■ DESCRIPTION OF THE TASK ■
The records below are to be retyped in full. Keep every word.

■ DATA PROVIDED ■

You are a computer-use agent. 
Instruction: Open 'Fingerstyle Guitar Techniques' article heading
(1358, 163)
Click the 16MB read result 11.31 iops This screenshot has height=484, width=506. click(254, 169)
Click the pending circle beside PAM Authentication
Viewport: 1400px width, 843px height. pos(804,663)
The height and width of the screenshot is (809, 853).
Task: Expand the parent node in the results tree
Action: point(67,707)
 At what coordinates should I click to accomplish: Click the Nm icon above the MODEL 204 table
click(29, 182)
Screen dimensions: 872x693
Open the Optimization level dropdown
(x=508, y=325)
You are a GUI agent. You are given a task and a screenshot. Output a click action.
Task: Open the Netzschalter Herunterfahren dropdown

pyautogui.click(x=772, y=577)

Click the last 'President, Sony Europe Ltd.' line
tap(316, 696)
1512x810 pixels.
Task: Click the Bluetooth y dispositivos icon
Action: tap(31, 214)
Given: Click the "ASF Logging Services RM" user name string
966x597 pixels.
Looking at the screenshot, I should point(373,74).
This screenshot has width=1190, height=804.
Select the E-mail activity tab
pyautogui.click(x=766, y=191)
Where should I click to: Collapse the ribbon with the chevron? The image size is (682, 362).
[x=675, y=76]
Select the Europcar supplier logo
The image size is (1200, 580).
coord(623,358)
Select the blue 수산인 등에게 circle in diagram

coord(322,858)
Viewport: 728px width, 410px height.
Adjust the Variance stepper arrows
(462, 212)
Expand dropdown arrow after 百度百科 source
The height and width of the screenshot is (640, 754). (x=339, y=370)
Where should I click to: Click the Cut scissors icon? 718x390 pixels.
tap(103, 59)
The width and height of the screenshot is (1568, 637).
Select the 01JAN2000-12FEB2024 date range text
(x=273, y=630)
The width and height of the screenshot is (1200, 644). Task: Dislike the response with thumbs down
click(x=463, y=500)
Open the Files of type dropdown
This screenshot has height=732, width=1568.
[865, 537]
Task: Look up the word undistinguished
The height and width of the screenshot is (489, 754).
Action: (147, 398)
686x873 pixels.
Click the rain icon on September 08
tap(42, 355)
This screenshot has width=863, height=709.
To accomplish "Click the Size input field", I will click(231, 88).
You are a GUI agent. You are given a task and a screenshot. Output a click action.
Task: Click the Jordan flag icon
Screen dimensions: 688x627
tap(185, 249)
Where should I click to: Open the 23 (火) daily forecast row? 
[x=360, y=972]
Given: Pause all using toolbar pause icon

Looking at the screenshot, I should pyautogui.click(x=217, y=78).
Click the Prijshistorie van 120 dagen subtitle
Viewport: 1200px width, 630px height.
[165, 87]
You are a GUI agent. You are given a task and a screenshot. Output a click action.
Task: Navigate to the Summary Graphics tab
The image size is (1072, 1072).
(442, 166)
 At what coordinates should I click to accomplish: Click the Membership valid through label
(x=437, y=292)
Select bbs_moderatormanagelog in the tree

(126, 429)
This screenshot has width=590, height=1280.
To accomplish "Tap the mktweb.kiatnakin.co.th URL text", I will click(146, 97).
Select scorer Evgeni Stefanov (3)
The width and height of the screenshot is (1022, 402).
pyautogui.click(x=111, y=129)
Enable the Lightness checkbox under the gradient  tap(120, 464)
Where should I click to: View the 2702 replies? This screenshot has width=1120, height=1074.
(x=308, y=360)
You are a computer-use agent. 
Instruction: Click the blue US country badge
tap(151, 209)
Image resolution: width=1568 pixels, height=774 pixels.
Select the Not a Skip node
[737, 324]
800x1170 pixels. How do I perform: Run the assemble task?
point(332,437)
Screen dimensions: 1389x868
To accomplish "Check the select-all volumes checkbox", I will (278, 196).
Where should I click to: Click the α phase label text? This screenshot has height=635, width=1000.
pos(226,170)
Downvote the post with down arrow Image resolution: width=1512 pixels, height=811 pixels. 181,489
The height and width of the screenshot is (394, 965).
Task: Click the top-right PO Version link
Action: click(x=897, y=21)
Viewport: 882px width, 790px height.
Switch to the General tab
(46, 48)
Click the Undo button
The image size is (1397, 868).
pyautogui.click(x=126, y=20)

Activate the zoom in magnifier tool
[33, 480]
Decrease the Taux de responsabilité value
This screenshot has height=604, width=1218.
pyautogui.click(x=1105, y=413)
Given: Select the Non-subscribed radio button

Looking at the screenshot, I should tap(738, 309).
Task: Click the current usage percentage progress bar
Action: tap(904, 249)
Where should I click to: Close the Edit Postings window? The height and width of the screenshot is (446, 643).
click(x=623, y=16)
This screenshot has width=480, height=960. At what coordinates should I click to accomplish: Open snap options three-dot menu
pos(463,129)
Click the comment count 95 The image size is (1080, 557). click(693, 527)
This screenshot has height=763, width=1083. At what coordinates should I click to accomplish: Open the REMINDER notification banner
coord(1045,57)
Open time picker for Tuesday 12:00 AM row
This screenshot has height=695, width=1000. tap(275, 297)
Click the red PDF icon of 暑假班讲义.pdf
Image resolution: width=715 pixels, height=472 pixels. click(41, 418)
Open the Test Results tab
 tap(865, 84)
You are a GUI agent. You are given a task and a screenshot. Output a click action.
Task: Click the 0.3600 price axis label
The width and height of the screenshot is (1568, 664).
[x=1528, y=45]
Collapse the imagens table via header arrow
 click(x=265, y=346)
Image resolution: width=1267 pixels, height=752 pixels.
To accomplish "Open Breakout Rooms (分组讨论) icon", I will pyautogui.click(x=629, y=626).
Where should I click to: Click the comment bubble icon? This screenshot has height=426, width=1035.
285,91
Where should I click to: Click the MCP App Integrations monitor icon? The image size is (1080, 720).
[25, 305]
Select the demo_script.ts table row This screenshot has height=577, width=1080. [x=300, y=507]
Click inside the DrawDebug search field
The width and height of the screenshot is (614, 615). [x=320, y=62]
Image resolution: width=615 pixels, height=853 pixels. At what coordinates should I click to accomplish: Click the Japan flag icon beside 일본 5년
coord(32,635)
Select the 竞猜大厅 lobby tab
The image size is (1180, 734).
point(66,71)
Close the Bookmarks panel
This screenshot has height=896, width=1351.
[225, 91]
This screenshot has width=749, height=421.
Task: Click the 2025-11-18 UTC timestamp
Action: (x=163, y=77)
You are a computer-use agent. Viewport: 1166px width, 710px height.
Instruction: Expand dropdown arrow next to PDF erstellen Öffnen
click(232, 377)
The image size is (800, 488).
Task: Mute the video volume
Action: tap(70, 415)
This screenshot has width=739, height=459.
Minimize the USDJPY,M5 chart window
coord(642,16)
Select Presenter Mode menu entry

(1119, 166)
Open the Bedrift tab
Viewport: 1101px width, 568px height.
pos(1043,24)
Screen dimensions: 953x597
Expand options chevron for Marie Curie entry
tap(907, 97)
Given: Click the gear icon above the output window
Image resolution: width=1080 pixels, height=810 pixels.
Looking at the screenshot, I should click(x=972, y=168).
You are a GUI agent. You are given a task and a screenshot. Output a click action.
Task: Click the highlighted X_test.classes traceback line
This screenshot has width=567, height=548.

■ ANSWER FOR THIS EXERCISE ■
You are a computer-use agent. 
Instruction: Open 'Fingerstyle Guitar Techniques' article heading
(1358, 163)
Click the 16MB read result 11.31 iops This screenshot has height=484, width=506. click(254, 169)
Click the pending circle beside PAM Authentication
Viewport: 1400px width, 843px height. pos(804,663)
The height and width of the screenshot is (809, 853).
Task: Expand the parent node in the results tree
Action: point(67,707)
 At what coordinates should I click to accomplish: Click the Nm icon above the MODEL 204 table
click(29, 182)
Screen dimensions: 872x693
Open the Optimization level dropdown
(x=508, y=325)
You are a GUI agent. You are given a task and a screenshot. Output a click action.
Task: Open the Netzschalter Herunterfahren dropdown

pyautogui.click(x=772, y=577)

Click the last 'President, Sony Europe Ltd.' line
tap(316, 696)
1512x810 pixels.
Task: Click the Bluetooth y dispositivos icon
Action: tap(31, 214)
Given: Click the "ASF Logging Services RM" user name string
966x597 pixels.
Looking at the screenshot, I should point(373,74).
This screenshot has width=1190, height=804.
Select the E-mail activity tab
pyautogui.click(x=766, y=191)
Where should I click to: Collapse the ribbon with the chevron? The image size is (682, 362).
[x=675, y=76]
Select the Europcar supplier logo
The image size is (1200, 580).
coord(623,358)
Select the blue 수산인 등에게 circle in diagram

coord(322,858)
Viewport: 728px width, 410px height.
Adjust the Variance stepper arrows
(462, 212)
Expand dropdown arrow after 百度百科 source
The height and width of the screenshot is (640, 754). (x=339, y=370)
Where should I click to: Click the Cut scissors icon? 718x390 pixels.
tap(103, 59)
The width and height of the screenshot is (1568, 637).
Select the 01JAN2000-12FEB2024 date range text
(x=273, y=630)
The width and height of the screenshot is (1200, 644). Task: Dislike the response with thumbs down
click(x=463, y=500)
Open the Files of type dropdown
This screenshot has height=732, width=1568.
[865, 537]
Task: Look up the word undistinguished
The height and width of the screenshot is (489, 754).
Action: (147, 398)
686x873 pixels.
Click the rain icon on September 08
tap(42, 355)
This screenshot has width=863, height=709.
To accomplish "Click the Size input field", I will click(231, 88).
You are a GUI agent. You are given a task and a screenshot. Output a click action.
Task: Click the Jordan flag icon
Screen dimensions: 688x627
tap(185, 249)
Where should I click to: Open the 23 (火) daily forecast row? 
[x=360, y=972]
Given: Pause all using toolbar pause icon

Looking at the screenshot, I should pyautogui.click(x=217, y=78).
Click the Prijshistorie van 120 dagen subtitle
Viewport: 1200px width, 630px height.
[165, 87]
You are a GUI agent. You are given a task and a screenshot. Output a click action.
Task: Navigate to the Summary Graphics tab
The image size is (1072, 1072).
(442, 166)
 At what coordinates should I click to accomplish: Click the Membership valid through label
(x=437, y=292)
Select bbs_moderatormanagelog in the tree

(126, 429)
This screenshot has width=590, height=1280.
To accomplish "Tap the mktweb.kiatnakin.co.th URL text", I will click(146, 97).
Select scorer Evgeni Stefanov (3)
The width and height of the screenshot is (1022, 402).
pyautogui.click(x=111, y=129)
Enable the Lightness checkbox under the gradient  tap(120, 464)
Where should I click to: View the 2702 replies? This screenshot has width=1120, height=1074.
(x=308, y=360)
You are a computer-use agent. 
Instruction: Click the blue US country badge
tap(151, 209)
Image resolution: width=1568 pixels, height=774 pixels.
Select the Not a Skip node
[737, 324]
800x1170 pixels. How do I perform: Run the assemble task?
point(332,437)
Screen dimensions: 1389x868
To accomplish "Check the select-all volumes checkbox", I will (278, 196).
Where should I click to: Click the α phase label text? This screenshot has height=635, width=1000.
pos(226,170)
Downvote the post with down arrow Image resolution: width=1512 pixels, height=811 pixels. 181,489
The height and width of the screenshot is (394, 965).
Task: Click the top-right PO Version link
Action: click(x=897, y=21)
Viewport: 882px width, 790px height.
Switch to the General tab
(46, 48)
Click the Undo button
The image size is (1397, 868).
pyautogui.click(x=126, y=20)

Activate the zoom in magnifier tool
[33, 480]
Decrease the Taux de responsabilité value
This screenshot has height=604, width=1218.
pyautogui.click(x=1105, y=413)
Given: Select the Non-subscribed radio button

Looking at the screenshot, I should tap(738, 309).
Task: Click the current usage percentage progress bar
Action: tap(904, 249)
Where should I click to: Close the Edit Postings window? The height and width of the screenshot is (446, 643).
click(x=623, y=16)
This screenshot has width=480, height=960. At what coordinates should I click to accomplish: Open snap options three-dot menu
pos(463,129)
Click the comment count 95 The image size is (1080, 557). click(693, 527)
This screenshot has height=763, width=1083. At what coordinates should I click to accomplish: Open the REMINDER notification banner
coord(1045,57)
Open time picker for Tuesday 12:00 AM row
This screenshot has height=695, width=1000. tap(275, 297)
Click the red PDF icon of 暑假班讲义.pdf
Image resolution: width=715 pixels, height=472 pixels. click(41, 418)
Open the Test Results tab
 tap(865, 84)
You are a GUI agent. You are given a task and a screenshot. Output a click action.
Task: Click the 0.3600 price axis label
The width and height of the screenshot is (1568, 664).
[x=1528, y=45]
Collapse the imagens table via header arrow
 click(x=265, y=346)
Image resolution: width=1267 pixels, height=752 pixels.
To accomplish "Open Breakout Rooms (分组讨论) icon", I will pyautogui.click(x=629, y=626).
Where should I click to: Click the comment bubble icon? This screenshot has height=426, width=1035.
285,91
Where should I click to: Click the MCP App Integrations monitor icon? The image size is (1080, 720).
[25, 305]
Select the demo_script.ts table row This screenshot has height=577, width=1080. [x=300, y=507]
Click inside the DrawDebug search field
The width and height of the screenshot is (614, 615). [x=320, y=62]
Image resolution: width=615 pixels, height=853 pixels. At what coordinates should I click to accomplish: Click the Japan flag icon beside 일본 5년
coord(32,635)
Select the 竞猜大厅 lobby tab
The image size is (1180, 734).
point(66,71)
Close the Bookmarks panel
This screenshot has height=896, width=1351.
[225, 91]
This screenshot has width=749, height=421.
Task: Click the 2025-11-18 UTC timestamp
Action: (x=163, y=77)
You are a computer-use agent. Viewport: 1166px width, 710px height.
Instruction: Expand dropdown arrow next to PDF erstellen Öffnen
click(232, 377)
The image size is (800, 488).
Task: Mute the video volume
Action: tap(70, 415)
This screenshot has width=739, height=459.
Minimize the USDJPY,M5 chart window
coord(642,16)
Select Presenter Mode menu entry

(1119, 166)
Open the Bedrift tab
Viewport: 1101px width, 568px height.
pos(1043,24)
Screen dimensions: 953x597
Expand options chevron for Marie Curie entry
tap(907, 97)
Given: Click the gear icon above the output window
Image resolution: width=1080 pixels, height=810 pixels.
Looking at the screenshot, I should click(x=972, y=168).
You are a GUI agent. You are given a task and a screenshot. Output a click action.
Task: Click the highlighted X_test.classes traceback line
This screenshot has width=567, height=548.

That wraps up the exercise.